▸ **Listing**
■ ■ ■ ■ ■
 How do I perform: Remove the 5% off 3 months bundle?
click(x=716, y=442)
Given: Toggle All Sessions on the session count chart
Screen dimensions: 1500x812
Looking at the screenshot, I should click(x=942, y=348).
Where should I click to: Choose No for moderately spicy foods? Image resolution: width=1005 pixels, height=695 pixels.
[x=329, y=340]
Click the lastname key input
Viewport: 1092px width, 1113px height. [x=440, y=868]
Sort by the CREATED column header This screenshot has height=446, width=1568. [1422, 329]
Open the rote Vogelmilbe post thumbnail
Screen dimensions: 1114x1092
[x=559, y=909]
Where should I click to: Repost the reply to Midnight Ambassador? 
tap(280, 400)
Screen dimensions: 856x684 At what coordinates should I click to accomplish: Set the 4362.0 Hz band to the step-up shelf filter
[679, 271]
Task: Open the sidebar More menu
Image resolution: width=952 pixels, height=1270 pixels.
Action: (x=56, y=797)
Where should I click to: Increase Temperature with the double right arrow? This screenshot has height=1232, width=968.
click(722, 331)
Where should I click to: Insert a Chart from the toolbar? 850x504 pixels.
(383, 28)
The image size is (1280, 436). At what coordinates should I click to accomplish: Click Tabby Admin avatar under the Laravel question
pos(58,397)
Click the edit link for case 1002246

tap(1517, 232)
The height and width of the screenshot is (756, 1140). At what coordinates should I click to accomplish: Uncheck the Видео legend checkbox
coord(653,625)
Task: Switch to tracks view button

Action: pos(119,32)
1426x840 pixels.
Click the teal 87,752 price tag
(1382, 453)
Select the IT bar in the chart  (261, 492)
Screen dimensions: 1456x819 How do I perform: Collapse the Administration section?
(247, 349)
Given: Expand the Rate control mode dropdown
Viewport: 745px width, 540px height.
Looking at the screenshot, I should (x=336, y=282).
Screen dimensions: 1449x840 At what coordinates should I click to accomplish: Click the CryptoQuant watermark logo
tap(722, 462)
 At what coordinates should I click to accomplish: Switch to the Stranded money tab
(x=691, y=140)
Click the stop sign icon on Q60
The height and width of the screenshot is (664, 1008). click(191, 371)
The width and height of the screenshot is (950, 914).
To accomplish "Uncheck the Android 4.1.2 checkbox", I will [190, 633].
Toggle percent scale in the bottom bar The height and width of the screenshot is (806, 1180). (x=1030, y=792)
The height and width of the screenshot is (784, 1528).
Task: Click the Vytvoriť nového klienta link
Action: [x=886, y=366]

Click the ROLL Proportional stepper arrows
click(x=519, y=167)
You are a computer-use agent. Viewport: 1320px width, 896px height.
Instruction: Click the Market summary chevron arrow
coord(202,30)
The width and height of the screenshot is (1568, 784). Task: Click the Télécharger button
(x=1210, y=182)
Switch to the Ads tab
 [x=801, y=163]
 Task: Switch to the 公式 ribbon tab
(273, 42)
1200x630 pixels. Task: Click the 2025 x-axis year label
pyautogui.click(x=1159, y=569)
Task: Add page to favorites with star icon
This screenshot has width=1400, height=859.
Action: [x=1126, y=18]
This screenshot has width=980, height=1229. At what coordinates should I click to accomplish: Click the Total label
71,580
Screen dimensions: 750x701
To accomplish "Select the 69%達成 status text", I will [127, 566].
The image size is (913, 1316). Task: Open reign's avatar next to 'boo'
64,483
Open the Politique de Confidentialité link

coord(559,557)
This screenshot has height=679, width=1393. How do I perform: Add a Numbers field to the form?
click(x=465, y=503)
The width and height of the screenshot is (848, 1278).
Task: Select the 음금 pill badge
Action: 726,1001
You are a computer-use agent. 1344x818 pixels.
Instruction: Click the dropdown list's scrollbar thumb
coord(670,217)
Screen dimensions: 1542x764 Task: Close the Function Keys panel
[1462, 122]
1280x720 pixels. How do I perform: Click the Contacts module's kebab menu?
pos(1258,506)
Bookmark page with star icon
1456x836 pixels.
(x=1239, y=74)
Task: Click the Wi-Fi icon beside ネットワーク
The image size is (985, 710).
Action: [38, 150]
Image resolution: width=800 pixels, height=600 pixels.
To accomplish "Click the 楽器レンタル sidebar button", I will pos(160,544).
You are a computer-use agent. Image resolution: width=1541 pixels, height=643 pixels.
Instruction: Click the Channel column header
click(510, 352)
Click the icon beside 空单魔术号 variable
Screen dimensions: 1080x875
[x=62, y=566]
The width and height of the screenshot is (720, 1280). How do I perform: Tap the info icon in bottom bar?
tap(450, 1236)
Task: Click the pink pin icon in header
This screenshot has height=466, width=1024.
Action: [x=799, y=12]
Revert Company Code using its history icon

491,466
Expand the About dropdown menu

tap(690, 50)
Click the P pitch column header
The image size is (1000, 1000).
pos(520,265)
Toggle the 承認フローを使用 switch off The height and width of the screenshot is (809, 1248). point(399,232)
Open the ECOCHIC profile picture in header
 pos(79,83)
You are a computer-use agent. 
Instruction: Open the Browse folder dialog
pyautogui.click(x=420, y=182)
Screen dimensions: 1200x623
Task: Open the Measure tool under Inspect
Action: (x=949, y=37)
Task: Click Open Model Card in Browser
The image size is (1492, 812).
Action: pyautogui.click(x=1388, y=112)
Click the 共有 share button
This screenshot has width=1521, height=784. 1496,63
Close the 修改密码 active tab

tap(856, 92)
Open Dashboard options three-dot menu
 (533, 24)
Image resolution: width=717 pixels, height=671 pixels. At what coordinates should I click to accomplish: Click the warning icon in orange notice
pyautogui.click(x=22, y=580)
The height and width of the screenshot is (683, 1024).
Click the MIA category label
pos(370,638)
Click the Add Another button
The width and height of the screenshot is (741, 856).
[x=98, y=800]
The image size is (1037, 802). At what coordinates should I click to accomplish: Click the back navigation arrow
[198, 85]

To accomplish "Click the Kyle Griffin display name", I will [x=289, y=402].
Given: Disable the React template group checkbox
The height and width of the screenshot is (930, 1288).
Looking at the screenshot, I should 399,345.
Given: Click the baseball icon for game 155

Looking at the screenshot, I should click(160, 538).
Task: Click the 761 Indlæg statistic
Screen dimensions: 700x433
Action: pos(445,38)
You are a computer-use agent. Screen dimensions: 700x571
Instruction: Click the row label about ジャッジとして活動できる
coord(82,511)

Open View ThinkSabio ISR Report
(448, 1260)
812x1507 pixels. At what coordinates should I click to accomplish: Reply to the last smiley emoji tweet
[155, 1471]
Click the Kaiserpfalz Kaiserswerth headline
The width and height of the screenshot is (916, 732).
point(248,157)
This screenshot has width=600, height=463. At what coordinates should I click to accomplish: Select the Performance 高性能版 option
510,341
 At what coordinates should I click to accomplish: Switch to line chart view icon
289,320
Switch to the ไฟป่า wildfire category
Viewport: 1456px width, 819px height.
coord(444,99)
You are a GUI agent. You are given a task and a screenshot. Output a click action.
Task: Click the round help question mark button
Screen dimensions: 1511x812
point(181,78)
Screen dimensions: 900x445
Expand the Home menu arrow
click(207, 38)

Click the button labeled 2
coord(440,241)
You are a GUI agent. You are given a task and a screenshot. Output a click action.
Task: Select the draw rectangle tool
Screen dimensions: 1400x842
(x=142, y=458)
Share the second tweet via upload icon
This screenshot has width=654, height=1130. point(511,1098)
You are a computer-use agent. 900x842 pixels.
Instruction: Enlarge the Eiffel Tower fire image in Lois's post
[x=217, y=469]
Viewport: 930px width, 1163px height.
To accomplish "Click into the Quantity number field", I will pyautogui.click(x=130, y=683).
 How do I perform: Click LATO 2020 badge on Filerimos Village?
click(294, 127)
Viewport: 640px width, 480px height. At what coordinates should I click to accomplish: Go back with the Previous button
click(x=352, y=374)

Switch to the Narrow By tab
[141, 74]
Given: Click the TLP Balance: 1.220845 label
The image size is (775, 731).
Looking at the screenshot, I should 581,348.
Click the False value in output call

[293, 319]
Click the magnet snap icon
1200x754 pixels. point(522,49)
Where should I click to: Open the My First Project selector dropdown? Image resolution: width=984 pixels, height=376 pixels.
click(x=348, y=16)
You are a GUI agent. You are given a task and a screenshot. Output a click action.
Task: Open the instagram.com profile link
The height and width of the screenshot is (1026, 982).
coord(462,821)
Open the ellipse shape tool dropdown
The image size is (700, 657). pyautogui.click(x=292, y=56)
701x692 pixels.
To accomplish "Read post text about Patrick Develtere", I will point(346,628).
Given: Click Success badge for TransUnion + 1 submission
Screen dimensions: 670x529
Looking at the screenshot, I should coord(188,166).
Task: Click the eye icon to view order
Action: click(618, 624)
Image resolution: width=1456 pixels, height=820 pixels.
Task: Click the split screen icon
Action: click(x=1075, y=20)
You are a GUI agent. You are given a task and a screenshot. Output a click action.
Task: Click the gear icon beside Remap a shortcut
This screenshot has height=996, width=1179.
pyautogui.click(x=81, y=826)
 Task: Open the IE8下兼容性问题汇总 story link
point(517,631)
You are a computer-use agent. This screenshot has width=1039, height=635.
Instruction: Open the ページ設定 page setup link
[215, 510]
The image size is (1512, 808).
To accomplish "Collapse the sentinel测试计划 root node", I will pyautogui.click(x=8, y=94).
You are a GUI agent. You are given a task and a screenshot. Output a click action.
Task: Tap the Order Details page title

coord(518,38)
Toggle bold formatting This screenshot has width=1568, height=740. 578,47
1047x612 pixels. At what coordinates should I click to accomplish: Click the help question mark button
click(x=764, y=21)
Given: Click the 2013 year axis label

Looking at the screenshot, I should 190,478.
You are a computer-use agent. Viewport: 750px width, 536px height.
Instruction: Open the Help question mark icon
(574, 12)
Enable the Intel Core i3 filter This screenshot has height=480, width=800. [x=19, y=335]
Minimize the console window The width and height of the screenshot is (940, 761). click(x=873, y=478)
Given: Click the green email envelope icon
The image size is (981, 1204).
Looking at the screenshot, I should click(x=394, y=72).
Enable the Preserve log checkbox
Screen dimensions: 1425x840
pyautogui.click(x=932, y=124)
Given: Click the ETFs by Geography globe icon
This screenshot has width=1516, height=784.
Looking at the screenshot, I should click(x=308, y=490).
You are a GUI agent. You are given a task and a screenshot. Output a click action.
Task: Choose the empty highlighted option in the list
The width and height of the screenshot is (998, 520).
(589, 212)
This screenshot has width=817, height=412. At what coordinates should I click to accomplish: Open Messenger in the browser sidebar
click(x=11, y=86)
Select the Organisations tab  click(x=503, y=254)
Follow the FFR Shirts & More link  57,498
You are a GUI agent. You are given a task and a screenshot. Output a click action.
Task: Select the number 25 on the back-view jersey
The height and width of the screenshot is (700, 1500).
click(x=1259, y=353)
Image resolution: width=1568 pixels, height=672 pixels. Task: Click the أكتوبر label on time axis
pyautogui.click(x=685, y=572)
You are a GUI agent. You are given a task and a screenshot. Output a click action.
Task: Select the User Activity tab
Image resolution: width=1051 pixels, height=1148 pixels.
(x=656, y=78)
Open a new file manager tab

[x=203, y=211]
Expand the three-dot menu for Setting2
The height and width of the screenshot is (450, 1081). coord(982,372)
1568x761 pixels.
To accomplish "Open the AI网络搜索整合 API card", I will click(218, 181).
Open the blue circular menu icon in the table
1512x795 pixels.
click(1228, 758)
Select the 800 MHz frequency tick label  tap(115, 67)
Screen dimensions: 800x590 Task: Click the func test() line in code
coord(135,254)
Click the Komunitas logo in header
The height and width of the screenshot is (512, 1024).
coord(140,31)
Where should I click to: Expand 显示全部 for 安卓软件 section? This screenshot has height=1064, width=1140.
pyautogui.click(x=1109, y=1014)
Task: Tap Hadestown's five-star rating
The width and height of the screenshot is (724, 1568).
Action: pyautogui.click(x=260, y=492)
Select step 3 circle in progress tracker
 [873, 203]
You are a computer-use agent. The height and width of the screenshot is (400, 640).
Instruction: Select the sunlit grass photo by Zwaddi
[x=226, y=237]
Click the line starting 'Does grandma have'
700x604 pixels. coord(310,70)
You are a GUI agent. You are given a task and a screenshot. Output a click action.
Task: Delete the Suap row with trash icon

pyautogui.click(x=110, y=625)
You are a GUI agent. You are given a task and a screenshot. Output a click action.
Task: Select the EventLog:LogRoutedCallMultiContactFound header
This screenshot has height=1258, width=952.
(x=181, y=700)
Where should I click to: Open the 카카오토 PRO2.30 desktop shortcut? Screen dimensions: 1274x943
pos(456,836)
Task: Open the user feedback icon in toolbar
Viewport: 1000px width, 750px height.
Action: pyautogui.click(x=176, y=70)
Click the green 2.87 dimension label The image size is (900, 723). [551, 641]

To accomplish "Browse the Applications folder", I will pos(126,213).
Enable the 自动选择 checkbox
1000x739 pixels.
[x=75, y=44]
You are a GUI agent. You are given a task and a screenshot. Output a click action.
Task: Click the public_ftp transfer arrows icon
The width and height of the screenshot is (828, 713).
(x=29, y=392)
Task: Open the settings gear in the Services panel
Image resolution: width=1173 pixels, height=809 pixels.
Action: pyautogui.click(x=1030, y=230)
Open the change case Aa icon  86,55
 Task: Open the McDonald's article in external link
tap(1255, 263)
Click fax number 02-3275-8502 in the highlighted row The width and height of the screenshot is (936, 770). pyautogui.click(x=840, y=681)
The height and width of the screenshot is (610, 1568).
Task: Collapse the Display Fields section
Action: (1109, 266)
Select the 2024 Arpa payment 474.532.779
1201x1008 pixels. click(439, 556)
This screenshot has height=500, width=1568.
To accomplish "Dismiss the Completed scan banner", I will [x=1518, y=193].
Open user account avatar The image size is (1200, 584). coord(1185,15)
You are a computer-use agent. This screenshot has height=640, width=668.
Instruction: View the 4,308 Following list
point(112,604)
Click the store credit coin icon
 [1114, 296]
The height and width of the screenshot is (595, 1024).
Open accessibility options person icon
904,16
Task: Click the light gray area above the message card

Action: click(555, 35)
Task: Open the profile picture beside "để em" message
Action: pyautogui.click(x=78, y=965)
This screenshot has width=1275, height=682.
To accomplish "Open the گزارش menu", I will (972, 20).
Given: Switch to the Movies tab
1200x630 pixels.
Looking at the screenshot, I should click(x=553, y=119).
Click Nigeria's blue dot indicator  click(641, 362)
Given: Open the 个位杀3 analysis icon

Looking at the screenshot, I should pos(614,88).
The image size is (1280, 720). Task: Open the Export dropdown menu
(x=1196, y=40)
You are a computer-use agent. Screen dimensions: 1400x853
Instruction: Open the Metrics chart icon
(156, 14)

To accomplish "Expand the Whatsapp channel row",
■ ■ ■ ■ ■
▸ **Exercise instructions**
Reproduce the entries above word for word, beginning at the line that contains "Screen dimensions: 750x701" and stopping after the line that contains "coord(559,557)".

▸ **Answer in full**
Screen dimensions: 750x701
To accomplish "Select the 69%達成 status text", I will [127, 566].
The image size is (913, 1316). Task: Open reign's avatar next to 'boo'
64,483
Open the Politique de Confidentialité link

coord(559,557)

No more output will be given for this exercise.